Rail transportation safety investigation R20H0079
Updated in November 2022: This class 5 investigation is complete.
Rolling stock damage without derailment
Ottawa Light Rail Transit
On 02 July 2020, Ottawa Light Rail Transit Citadis Spirit light rail vehicle (LRV) 1113 motor bogie 3 was undergoing retrofit at the Alstom facility in Sorel-Tracy, Quebec. During the retrofit, Alstom personnel observed wheels with cracks on the outboard face of the wheel hub of wheels located in the L17 and R20 positions. After Alstom issued a safety alert, an inspection of each LRV wheel revealed similarly cracked wheels on 2 more OLRT LRVs, which were reported to the Transporation Safety Board of Canada (TSB) on 03 July.
The TSB opened a single class 3 investigation of the 3 incidents, which was subsequently reclassified as a class 5 investigation in November 2022 (see the rationale for the reclassification below).
On 14 September 2019, Ottawa Light Rail Transit (OLRT) stage 1 commenced operation in Ottawa, Ontario. The vehicle selected for OLRT operations was the Citadis Spirit LRV, equipped with Iponam bogies, manufactured by Alstom. OLRT purchased 34 of the LRVs for stage 1 of its new light rail system (Figure 1). OLRT connects 2 LRVs together and operates the 2 LRVs as 1 train set.
The final assembly of the LRVs was done at the OLRT shop, in Ottawa, where the LRV car bodies were mounted on Iponam bogies (Figure 2). Each LRV is equipped with 5 bogies in total which includes 3 motor bogies and 2 trailer bogies. Each bogie was equipped with 4 resilient wheel assemblies manufactured by Lucchini RS Group.

Problem requirements:
Answer these from the text on the light rail investigation:
(a) At what facility and in what town was LRV 1113 undergoing retrofit?
(b) How many LRVs did OLRT buy for stage 1?
(c) How many resilient wheel assemblies did each bogie have, and what company made them?

Data excerpt:
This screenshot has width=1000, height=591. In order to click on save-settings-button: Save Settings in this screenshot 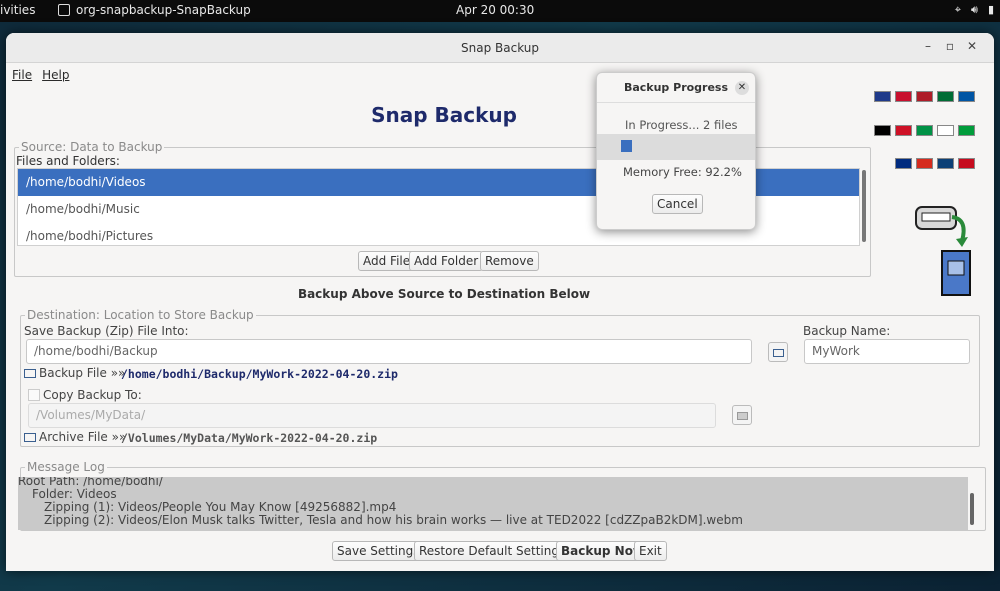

The completed task:
(a) The Alstom facility in Sorel-Tracy, Quebec.
(b) 34.
(c) 4, made by Lucchini RS Group.